OP, grow a spine and tell your friend to run out of that hell hole.
Anonymous
Post 04/08/2014 14:54     Subject: If you had an abortion you really didn't want to have

Maybe now is not the time for talking. What a friend pointed out to me, which was so true, was that when women have abortions, they are made to feel so guilty by society that they have to get defensive, and doesn't leave emotional space to be properly sad, and to mourn.

This is a sad situation. It's okay for your friend to be sad.
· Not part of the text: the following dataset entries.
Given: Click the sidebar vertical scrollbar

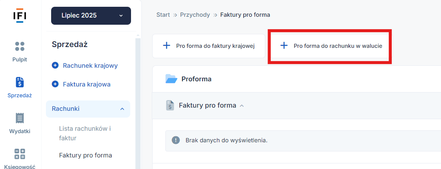Looking at the screenshot, I should coord(138,101).
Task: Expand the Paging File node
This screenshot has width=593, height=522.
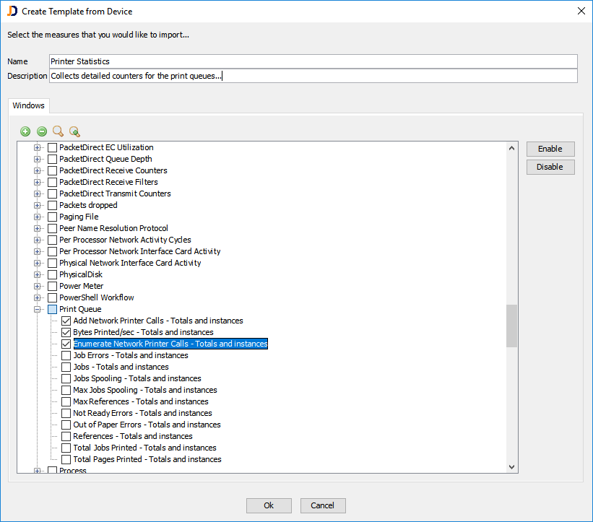Action: coord(38,217)
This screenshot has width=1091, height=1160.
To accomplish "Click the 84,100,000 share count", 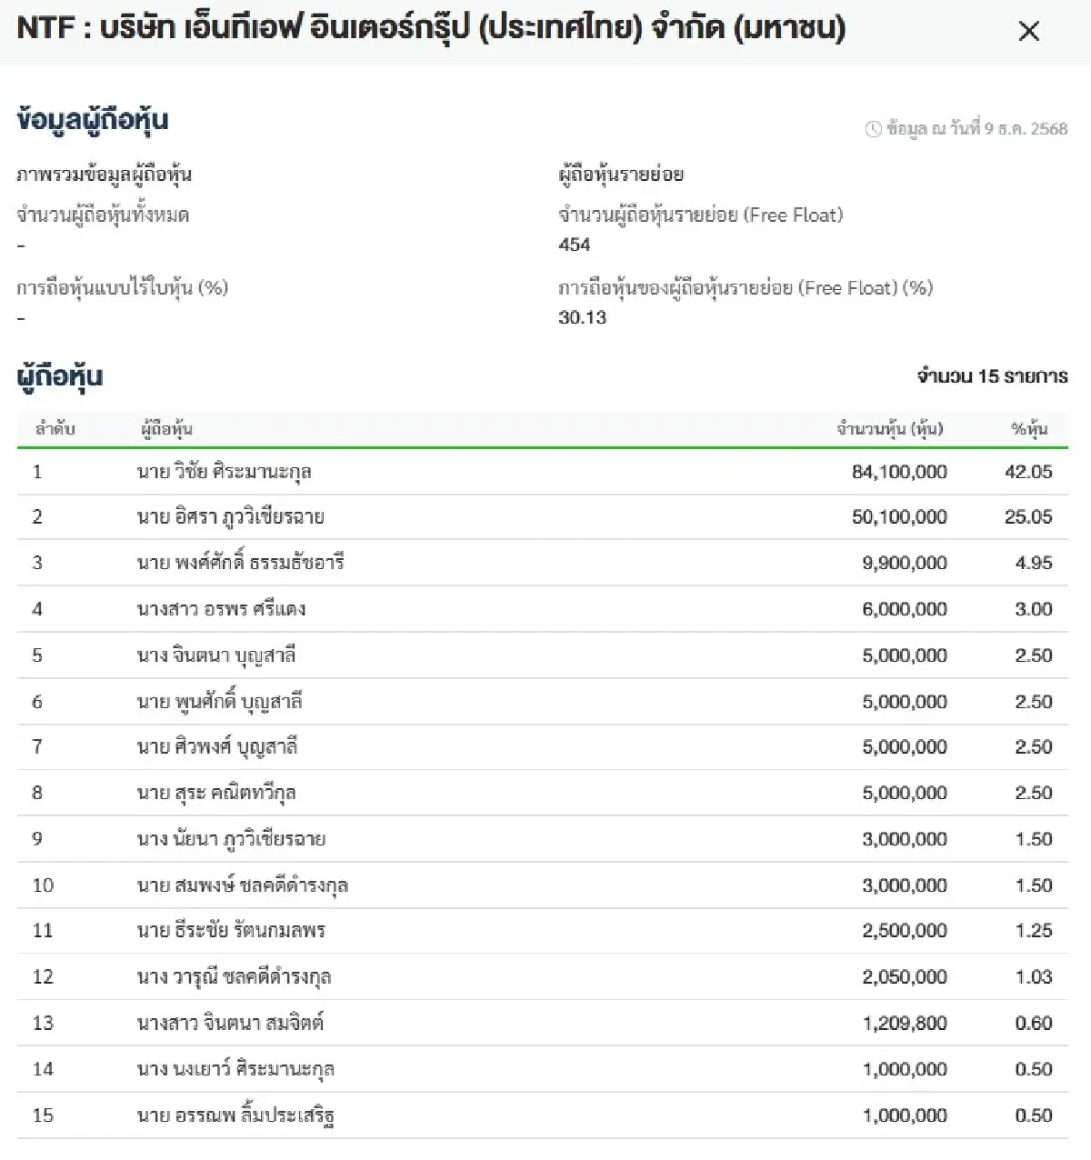I will pos(899,472).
You don't have to make it better; just give her the emotional space to have her sad time.
Anonymous
Post 04/08/2014 14:52     Subject: If you had an abortion you really didn't want to have

Get off your phone and dcum and be there and present for your friend.

Yes, hold her hand. Give her a hug.
Anonymous
Post 04/08/2014 14:50     Subject: If you had an abortion you really didn't want to have

OP here. As painful as the situation is, I personally think she is making the right choice for herself, for the fetus in question, and for her future family. I would fully support her if she thought there was another way, but it is her choice -- one she has agonized over -- and it is not my place to talk her out of it.
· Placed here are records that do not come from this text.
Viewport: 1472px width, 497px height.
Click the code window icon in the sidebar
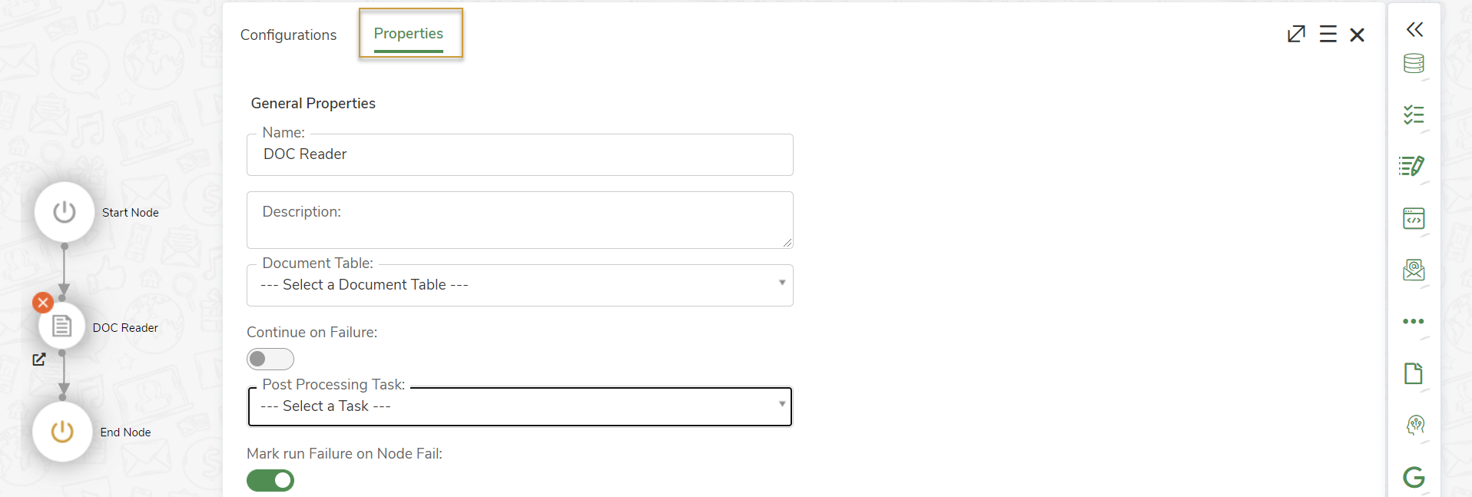coord(1414,218)
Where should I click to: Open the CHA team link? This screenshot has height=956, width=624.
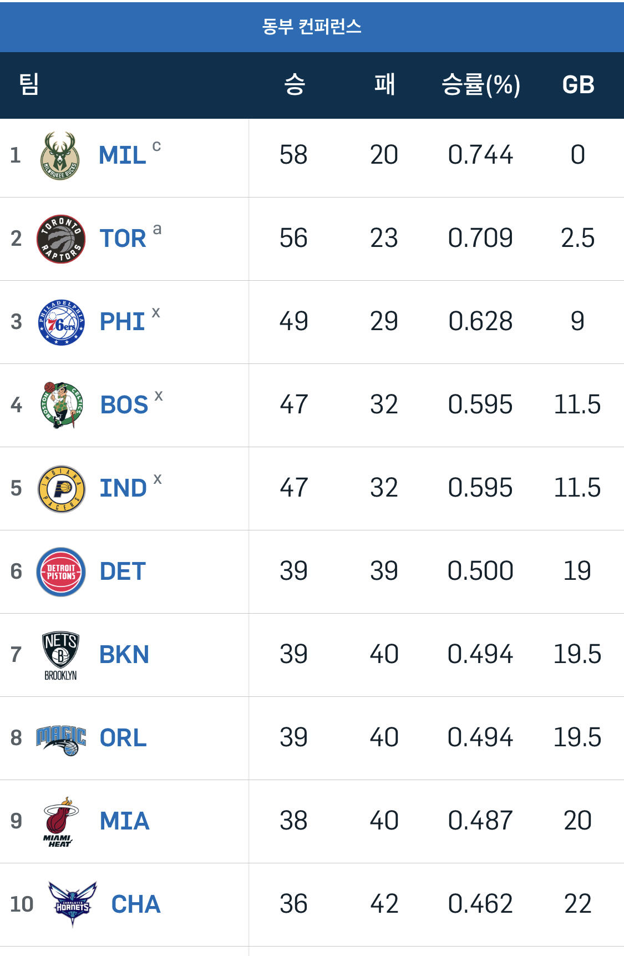pos(136,904)
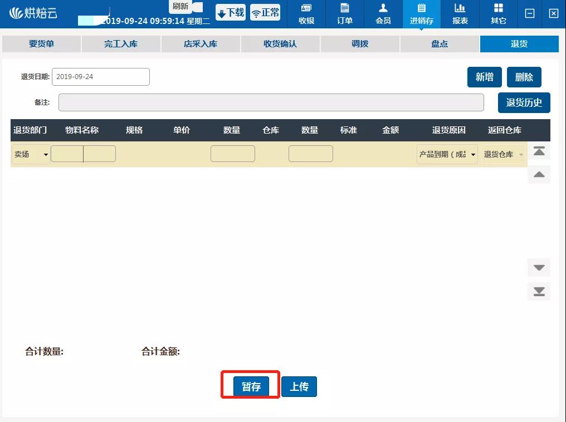
Task: Switch to the 盘点 tab
Action: [x=440, y=43]
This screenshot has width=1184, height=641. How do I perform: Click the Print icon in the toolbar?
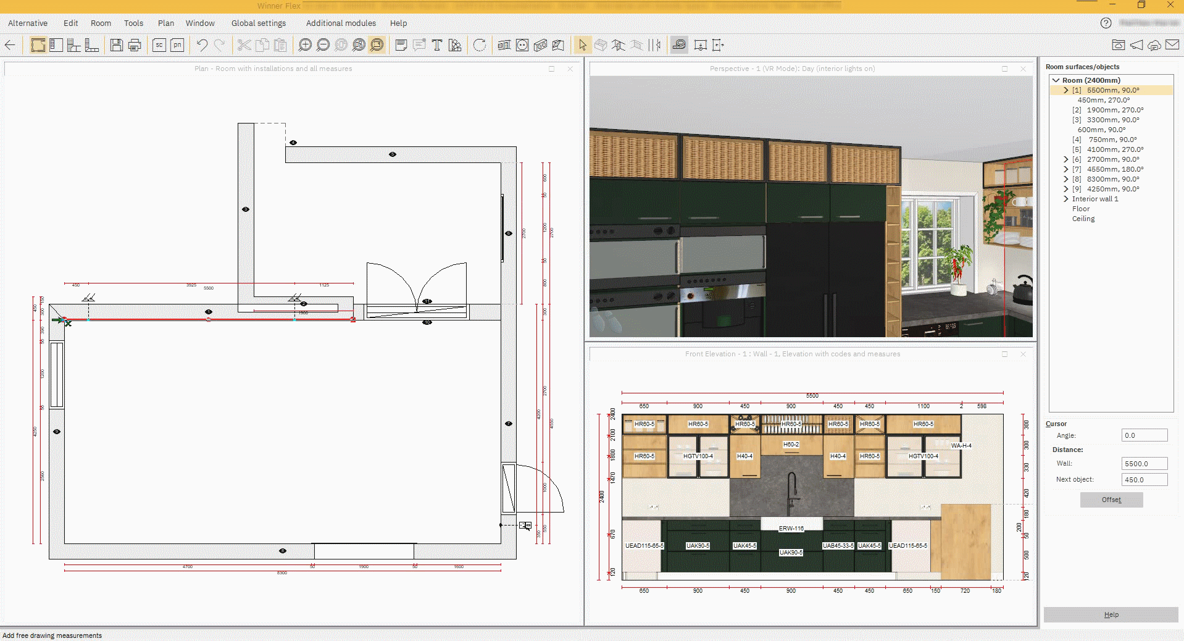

We are at the appointment right now. I have just been keeping quiet because I feel like if I say anything or try to give her a hug or hold her hand she will burst into tears.
Anonymous
Post 04/08/2014 14:01     Subject: If you had an abortion you really didn't want to have

Anonymous wrote:
Anonymous wrote:Why would someone do this if they didn't want to. Makes no sense.
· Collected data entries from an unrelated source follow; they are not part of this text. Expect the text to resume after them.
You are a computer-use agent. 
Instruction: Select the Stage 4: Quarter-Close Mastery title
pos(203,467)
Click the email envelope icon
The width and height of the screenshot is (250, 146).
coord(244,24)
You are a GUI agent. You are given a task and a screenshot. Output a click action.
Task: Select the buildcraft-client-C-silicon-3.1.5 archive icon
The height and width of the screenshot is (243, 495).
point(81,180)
You are asking a strange question. It happens to lots of people, pressure from spouse, parents, society can be intense. The child may not be healthy. I would talk my friend out of it if they did not want to do it.


You would try to talk a friend our of an abortion for this? Even if it's on the advice of her doctors? What's your medical specialty?
Anonymous
Post 04/08/2014 13:58     Subject: If you had an abortion you really didn't want to have

Anonymous wrote:Why would someone do this if they didn't want to. Makes no sense.


You are asking a strange question. It happens to lots of people, pressure from spouse, parents, society can be intense. The child may not be healthy. I would talk my friend out of it if they did not want to do it.
Anonymous
Post 04/08/2014 13:48     Subject: If you had an abortion you really didn't want to have

Why would someone do this if they didn't want to. Makes no sense.
Anonymous
Post 04/08/2014 13:47     Subject: If you had an abortion you really didn't want to have

Is she having it because someone is forcing or coercing her or is she having it because she knows she cannot, for whatever reason, have a baby right now? If it's the first, I'd be talking to some sort of support services, if it's the second, I'd echo what the other posters have said.
Anonymous
Post 04/08/2014 13:17     Subject: Re:If you had an abortion you really didn't want to have

I think with any grief and loss, it is more important to be present and listen. Don't talk. Don't offer solutions. Pick up some groceries or help around the house if she needs stuff like that. But don't try to fix her grief, just be there for her.
Anonymous
Post 04/08/2014 13:11     Subject: If you had an abortion you really didn't want to have

Anonymous wrote:How could someone have supported you best on the day of the procedure? I am accompanying a friend today and she is already racked with guilt and she hasn't even gone through it yet. How do I support her? What would have helped you?


I'm sorry OP, just hold her closely and let her cry.

Fwiw I didn't have the abortion, but appreciated good friends like you who were there for me.
Anonymous
Post 04/08/2014 13:05     Subject: If you had an abortion you really didn't want to have

How could someone have supported you best on the day of the procedure? I am accompanying a friend today and she is already racked with guilt and she hasn't even gone through it yet. How do I support her? What would have helped you?